▸ TEKS BACAAN:
******************************
Sebelum masuknya pengaruh dari India, masyarakat Indonesia menganut sistem pemerintah kepala suku. Setelah masuknya pengaruh dari India, sistem pemerintah kepala suku diubah menjadi pemerintah oleh raja yang diwariskan secara turun-menurun. Para raja yang telah memeluk agama Hindu-Budha memakai gelar seperti raja-raja dari India.

Lahirlah kerajaan-kerajaan Hindu Budha seperti Kutai, Sriwijaya, dan Majapahit.

c.     Arsitektur

Masuknya pengaruh dari India dalam bidang arsitektur adalah bentuk candi yang berundak-undak diilhami dari tradisi megalitikum. Sebagai contoh Candi Borobudur yang berbentuk limas berundak-undak.

d.    Bahasa

Dengan masuknya Hindu-Budha di Indonesia membawa pengaruh dalam bidang bahasa, yaitu digunakannya bahasa Sanskerta. Kerajaan-kerajaan Hindu-Budha di Indonesia meninggalkan beberapa prasasti yang sebagian besar berhuruf Pallawa dan berbahasa Sanskerta. Dalam perkembangan selanjutnya bahkan hingga saat ini, bahasa Indonesia memperkaya diri dengan bahasa Sanskerta.

e.    Sastra

Berkembangnya pengaruh India di Indonesia membawa kemajuan besar dalam bidang sastra. Karya sastra terkenal yang mereka bawa adalah kitab Ramayana dan Mahabharata. Adanya kitab-kitab itu memacu para pujangga Indonesia untuk menghasilkan karya sendiri. Karya-karya sastra yang muncul di Indonesia adalah:

1)    Arjunawiwaha, karya Mpu Kanwa,

2)    Sutasoma, karya Mpu Tantular, dan

3)    Negarakertagama, karya Mpu Prapanca.

f.      Sosial

Sejak masuknya agama Hindu ke Indonesia, masyarakat Indonesia mulai mengenal sistem kasta dalam kehidupannya. Dalam kehidupan bermasyarakat, kasta yang dimiliki seseorang diwariskan secara turun-temurun. Sistem kasta ini membagi masyarakat Hindu ke dalam empat golongan besar, yaitu sebagai berikut.

1)    Kasta brahmana, terdiri dari para pendeta agama Hindu.

2)    Kasta kesatria, terdiri dari para bangsawan (keluarga raja) dan prajurit.

3)    Kasta waisya, terdiri dari para pedagang dan tuan tanah.

4)    Kasta sudra, terdiri dari para petani, buruh, dan nelayan.
******************************
▸ TUGAS: Ringkas paragraf yang diawali "Dengan masuknya Hindu-Budha di Indonesia" dalam teks tentang pengaruh India di Indonesia menjadi dua kalimat tanpa menghilangkan fakta utamanya. Materi sesudah teks ini tidak berhubungan dengan isinya.

Catatan dari sebuah dataset
******************************
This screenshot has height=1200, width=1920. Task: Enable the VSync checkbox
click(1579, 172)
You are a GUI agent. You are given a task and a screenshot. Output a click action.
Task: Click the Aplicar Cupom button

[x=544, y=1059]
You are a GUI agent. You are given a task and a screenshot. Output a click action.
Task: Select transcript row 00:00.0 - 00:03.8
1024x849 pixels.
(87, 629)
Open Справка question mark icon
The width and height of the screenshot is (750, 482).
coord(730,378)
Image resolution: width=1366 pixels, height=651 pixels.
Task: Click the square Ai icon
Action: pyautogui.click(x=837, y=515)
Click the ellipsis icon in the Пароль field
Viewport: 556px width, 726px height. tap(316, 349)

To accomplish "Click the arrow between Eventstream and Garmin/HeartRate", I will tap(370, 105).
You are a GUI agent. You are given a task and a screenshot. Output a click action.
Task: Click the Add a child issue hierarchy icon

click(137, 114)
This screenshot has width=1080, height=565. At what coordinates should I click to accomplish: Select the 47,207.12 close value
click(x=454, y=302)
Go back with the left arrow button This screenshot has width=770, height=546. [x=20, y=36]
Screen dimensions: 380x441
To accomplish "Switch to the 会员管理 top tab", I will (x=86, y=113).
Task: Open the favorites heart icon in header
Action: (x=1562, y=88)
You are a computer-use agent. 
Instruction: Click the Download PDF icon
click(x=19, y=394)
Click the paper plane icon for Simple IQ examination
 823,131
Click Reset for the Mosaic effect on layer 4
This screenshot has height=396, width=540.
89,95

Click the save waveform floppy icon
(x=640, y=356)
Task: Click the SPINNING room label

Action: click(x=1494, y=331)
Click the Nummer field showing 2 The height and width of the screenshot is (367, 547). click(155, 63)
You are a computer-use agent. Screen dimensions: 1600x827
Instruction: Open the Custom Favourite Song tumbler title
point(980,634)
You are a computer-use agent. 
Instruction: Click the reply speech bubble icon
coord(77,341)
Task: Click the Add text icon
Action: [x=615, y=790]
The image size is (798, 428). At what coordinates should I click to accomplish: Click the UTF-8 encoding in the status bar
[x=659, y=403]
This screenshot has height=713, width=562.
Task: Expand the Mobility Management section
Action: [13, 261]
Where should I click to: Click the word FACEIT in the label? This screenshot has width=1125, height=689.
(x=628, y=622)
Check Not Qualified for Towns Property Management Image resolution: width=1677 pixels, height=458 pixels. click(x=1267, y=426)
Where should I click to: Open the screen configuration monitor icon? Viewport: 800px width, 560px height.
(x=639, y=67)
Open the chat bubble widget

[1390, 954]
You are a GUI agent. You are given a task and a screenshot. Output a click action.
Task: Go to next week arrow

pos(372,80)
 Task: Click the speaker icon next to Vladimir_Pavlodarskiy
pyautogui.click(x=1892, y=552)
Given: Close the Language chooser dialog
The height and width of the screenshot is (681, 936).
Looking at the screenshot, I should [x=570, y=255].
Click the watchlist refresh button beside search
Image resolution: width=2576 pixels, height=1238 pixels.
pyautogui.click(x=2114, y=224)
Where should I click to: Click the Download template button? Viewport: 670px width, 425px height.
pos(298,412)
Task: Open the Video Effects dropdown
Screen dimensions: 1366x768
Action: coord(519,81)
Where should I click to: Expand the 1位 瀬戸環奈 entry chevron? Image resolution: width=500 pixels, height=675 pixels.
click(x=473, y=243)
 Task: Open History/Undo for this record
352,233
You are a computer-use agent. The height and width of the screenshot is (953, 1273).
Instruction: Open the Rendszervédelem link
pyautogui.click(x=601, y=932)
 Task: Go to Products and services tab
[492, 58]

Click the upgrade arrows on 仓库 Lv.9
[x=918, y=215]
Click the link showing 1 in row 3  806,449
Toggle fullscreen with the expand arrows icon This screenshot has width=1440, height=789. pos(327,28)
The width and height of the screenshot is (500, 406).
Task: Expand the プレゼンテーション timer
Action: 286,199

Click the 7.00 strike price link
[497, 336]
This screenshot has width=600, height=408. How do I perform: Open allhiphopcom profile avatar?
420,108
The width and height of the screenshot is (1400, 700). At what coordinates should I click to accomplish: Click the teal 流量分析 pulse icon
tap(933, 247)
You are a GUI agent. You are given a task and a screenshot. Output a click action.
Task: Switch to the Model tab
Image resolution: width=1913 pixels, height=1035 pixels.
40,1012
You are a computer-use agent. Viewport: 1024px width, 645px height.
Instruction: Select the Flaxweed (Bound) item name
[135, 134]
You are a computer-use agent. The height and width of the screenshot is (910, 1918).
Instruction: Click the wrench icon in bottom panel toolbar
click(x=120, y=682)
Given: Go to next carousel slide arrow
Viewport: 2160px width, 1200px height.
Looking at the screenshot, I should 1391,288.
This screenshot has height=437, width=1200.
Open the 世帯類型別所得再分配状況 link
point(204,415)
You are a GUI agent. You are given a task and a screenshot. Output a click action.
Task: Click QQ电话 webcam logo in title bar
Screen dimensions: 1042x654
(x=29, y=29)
******************************
▸ JAWABAN: Masuknya Hindu-Budha membawa penggunaan bahasa Sanskerta ke Indonesia, dan kerajaan-kerajaan Hindu-Budha meninggalkan prasasti yang sebagian besar berhuruf Pallawa dan berbahasa Sanskerta. Hingga saat ini, bahasa Indonesia terus diperkaya oleh bahasa Sanskerta.